Desde que Germán se enfermó no pude escribir más. Quise hacerlo pero no pude dominar la pereza intelectual, más bien cansancio mental, que sentía. Fueron años de internaciones, médicos, cirujanos, enfermeros, decisiones difíciles, angustia por la incertidumbre, dolor, impotencia, miedo. Tantos sentimientos intensos y extremos me exprimieron y secaron por dentro. Todo mi esfuerzo se concentró en mi compañero, ayudarlo a salir adelante, como por suerte consiguió gracias a su enorme fuerza de voluntad. No se rindió nunca. Aprendí tanto a su lado.
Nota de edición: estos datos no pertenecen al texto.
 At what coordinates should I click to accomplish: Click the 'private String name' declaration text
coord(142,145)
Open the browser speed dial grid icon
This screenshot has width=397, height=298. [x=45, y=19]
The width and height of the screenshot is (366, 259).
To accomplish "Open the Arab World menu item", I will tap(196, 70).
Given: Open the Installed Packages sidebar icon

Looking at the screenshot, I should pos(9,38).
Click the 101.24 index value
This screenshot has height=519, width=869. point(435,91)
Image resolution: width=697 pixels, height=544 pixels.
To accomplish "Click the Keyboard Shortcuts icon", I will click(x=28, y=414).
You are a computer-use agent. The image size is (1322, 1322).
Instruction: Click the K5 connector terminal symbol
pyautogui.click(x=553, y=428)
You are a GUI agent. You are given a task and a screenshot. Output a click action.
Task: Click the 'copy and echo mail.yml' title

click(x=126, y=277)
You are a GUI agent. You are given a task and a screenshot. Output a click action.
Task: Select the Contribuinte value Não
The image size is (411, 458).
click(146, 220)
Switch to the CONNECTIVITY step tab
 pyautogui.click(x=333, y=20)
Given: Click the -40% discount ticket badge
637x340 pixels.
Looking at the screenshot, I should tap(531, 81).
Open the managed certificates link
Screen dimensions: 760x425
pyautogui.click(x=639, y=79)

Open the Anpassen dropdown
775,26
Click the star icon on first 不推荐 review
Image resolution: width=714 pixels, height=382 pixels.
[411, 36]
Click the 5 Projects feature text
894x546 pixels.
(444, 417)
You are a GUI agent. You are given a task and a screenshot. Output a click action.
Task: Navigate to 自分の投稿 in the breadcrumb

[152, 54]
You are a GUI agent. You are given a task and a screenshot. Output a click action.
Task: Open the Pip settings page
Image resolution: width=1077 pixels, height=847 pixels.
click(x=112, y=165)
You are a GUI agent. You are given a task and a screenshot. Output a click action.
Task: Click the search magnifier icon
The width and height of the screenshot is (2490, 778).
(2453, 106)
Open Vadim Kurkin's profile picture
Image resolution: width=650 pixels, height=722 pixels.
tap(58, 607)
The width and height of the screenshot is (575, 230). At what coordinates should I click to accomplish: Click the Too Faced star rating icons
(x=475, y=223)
Pude acompañar a mi marido gracias al implante coclear. Escuché a médicos y enfermeros en situaciones estresantes sobre temas desconocidos para mí. De todos modos no escucho como una persona «normal». Para empezar, escucho con un sólo oído y con electrodos que hacen contacto directamente al nervio. Cuando estoy nerviosa escucho peor, por el esfuerzo que tengo que hacer. Es por eso que siempre me presento con un «no escucho bien, soy sorda y tengo un implante coclear», me levanto el pelo y le muestro el procesador, «¿puede hablar más pausado, por favor?». Generalmente funciona; no siempre. Hay que ponerle onda.
«¿Cómo hubiera sido tu vida si no eras sorda?» preguntó mi madre cuando vió el cambio que me produjo escuchar. Ahí se dio cuenta como la sordera me limitó.
En el año 2019 cambié el procesador por uno más moderno. Ahora escucho audios por whatssap. Si hablan muy rápido o hay ruidos de ambiente, no, pero cada vez entiendo mejor. También escucho el teléfono. Todavía le tengo fobia, pero en los momentos de necesidad y urgencia lo tuve que usar. Hice una rehabilitación forzada. Lo mismo con la televisión, que no veía desde mi niñez pero que a Germán le encanta. Desde que empezó la cuarentena vemos series en Netflix todas las noches. Germán tiene afasia por los ACVs y le cuesta leer los subtítulos así que vemos las series dobladas y con subtítulos a la vez. Es increíble lo que aprendí desde entonces. Ahora entiendo casi todo lo que hablan los actores. Nunca me había pasado antes. Fue otra rehabilitación forzosa y muy fructifera, por cierto.
Cuando pensaba que ya habíamos pasado lo peor, me enfermo yo. En abril de este año me sacaron un pólipo y la biopsia dio cáncer neuroendocrino de recto. Cuando leí el informe se me vino el mundo abajo. Pensé en la muerte. Me acordé de mi madre, mi padre, mi abuela, mis tres tías, mis dos primas hermanas. Todos ellos tuvieron cáncer. Sólo mi tía y primas se salvaron. Ellas son mis guías y mis ejemplos. Con la pandemia tuve que ver a los médicos y hacer todos los estudios sola y con barbijo. No se puede entrar en un hospital o centro de salud acompañado. El barbijo es una barrera comunicacional, no puedo leer los labios y el sonido no sale claro. A veces no entiendo nada y pido ayuda. Por suerte muchas personas reaccionan bien, hasta piden disculpas, pero están los que son sordos con oídos y siguen hablando cómo si nada. A esos hay que zamarrearlos. El cirujano me sorprendió. El mismo día que lo conocí se sacó el barbijo para hablar conmigo. Me facilitó todo. Esquivó la burocracia, llamó por teléfono a la oncóloga y tomó el turno por mí. Lo mismo con los estudios. Hice todo en tiempo record y el 8 de junio me van a operar. Tengo muchos puntos a favor. El cáncer está localizado y es de crecimiento bastante lento. Con la cirugía me puedo curar.
Ahora tengo que enfrentar el miedo a la cirugía y a la incomunicación. Si no puedo estar acompañada ¿quién va a cuidar de mi procesador mientras me operen? ¿Cómo haré cuando me hablen tapados de arriba a abajo? ¿Qué voy a entender? No lo sé, pero lo voy a enfrentar… como hice siempre.